*Supplied data*.
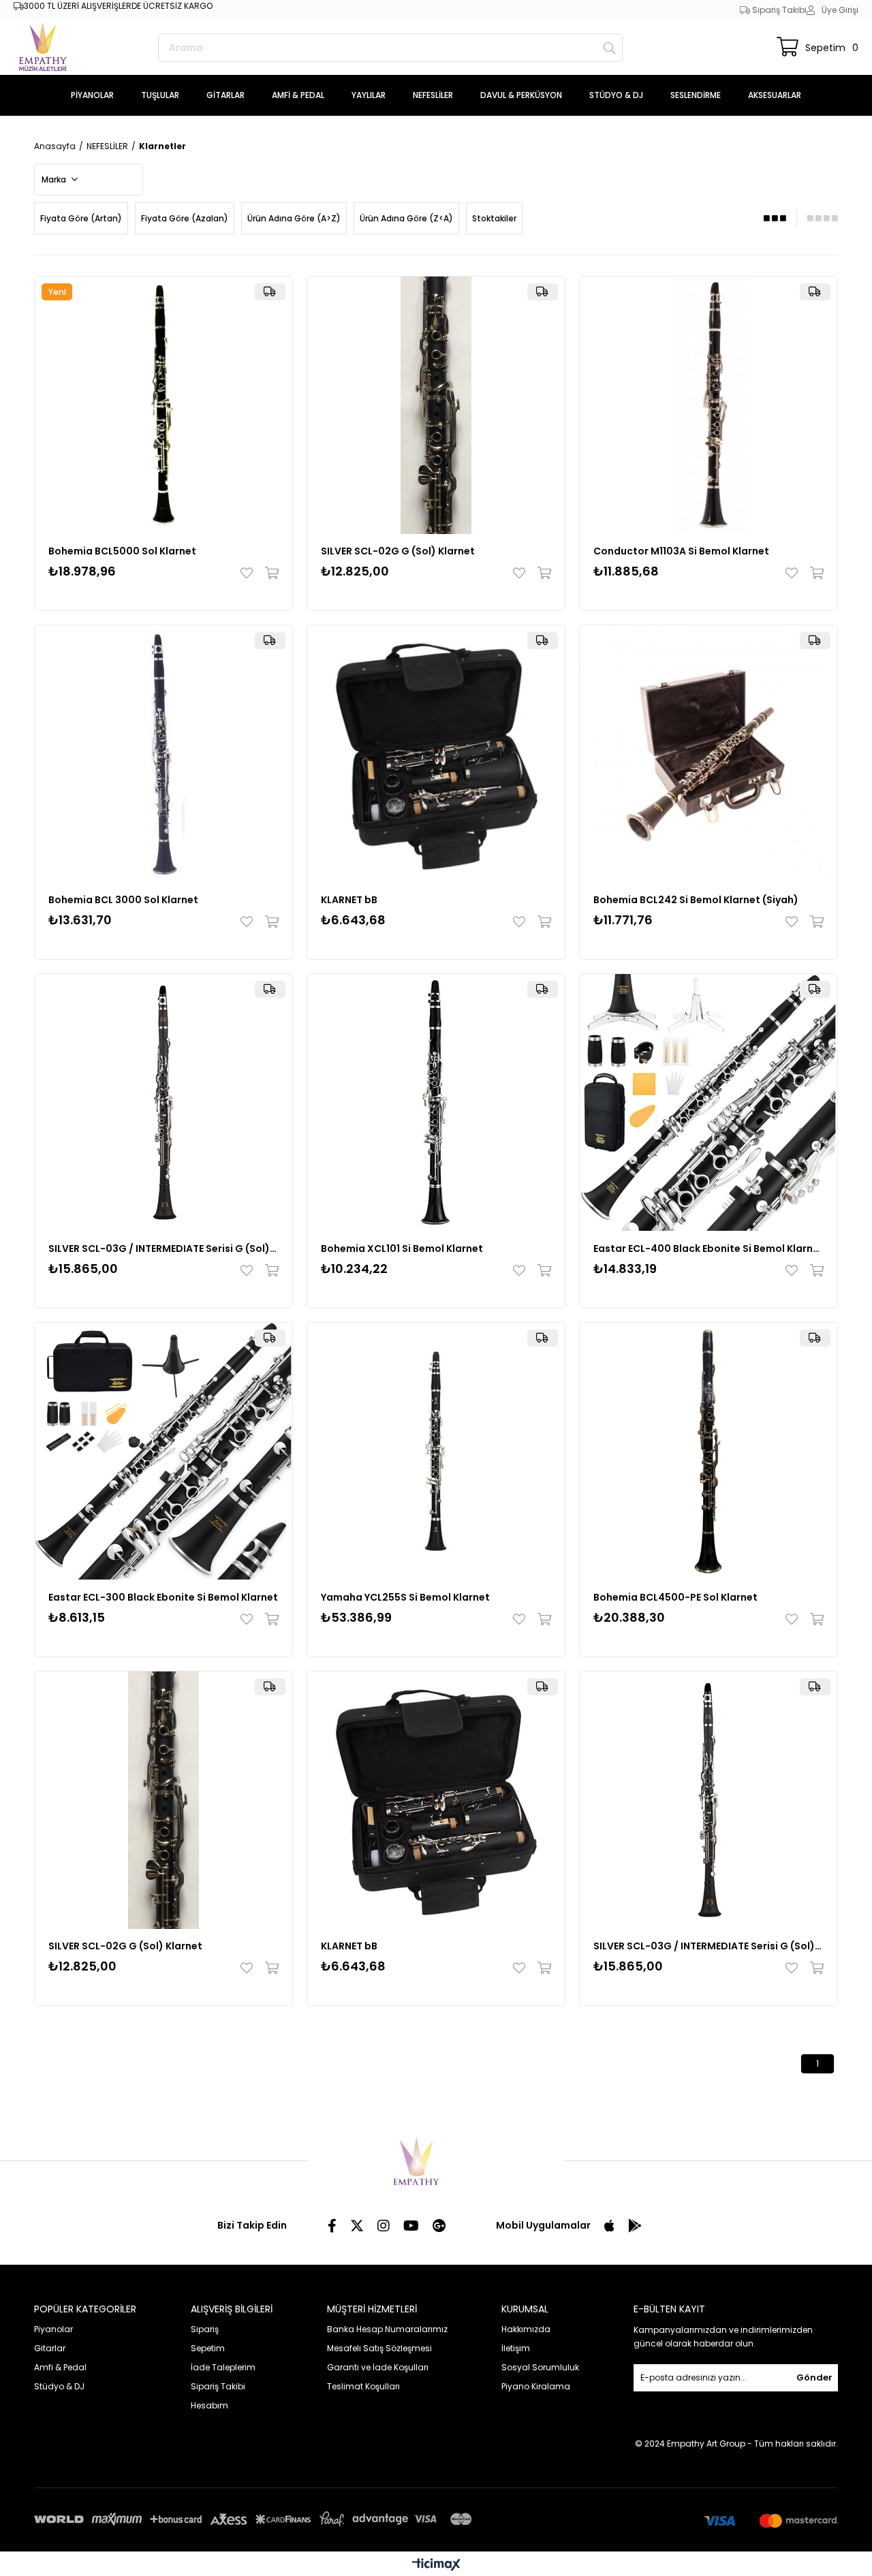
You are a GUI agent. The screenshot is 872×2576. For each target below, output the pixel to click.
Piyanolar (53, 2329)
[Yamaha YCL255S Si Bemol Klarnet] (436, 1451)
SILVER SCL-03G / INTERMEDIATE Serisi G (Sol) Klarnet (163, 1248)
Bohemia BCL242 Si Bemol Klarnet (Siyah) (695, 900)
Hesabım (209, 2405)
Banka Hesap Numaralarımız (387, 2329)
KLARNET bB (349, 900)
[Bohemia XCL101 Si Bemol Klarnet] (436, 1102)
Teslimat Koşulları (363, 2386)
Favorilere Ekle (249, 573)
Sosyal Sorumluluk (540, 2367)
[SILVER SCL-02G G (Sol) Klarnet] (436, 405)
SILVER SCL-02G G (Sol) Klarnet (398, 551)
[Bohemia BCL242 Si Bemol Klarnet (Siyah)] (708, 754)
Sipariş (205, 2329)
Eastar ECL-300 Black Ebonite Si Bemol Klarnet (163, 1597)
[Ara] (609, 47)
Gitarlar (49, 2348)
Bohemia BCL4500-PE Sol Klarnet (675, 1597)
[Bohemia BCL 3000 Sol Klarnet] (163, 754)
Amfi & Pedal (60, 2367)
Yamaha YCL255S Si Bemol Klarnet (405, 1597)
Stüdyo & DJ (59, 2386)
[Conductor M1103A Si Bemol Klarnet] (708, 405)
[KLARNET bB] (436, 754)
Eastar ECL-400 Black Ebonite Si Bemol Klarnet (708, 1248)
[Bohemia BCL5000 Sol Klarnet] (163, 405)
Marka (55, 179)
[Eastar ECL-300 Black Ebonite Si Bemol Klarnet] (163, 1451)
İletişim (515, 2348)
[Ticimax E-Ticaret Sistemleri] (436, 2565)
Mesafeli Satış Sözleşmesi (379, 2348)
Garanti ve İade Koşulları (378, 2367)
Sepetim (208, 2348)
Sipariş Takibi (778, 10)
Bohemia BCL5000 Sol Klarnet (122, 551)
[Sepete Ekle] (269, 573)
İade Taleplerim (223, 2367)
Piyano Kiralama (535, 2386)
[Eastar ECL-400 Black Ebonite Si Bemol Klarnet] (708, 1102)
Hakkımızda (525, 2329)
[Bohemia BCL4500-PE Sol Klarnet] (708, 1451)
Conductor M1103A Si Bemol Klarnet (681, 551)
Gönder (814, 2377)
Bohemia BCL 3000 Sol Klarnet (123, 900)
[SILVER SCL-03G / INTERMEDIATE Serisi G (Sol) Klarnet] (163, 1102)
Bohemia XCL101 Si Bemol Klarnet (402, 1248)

*Task directions*.
Reply with nothing except the number of lines in the listing above that include "Siyah".

*Written response*.
2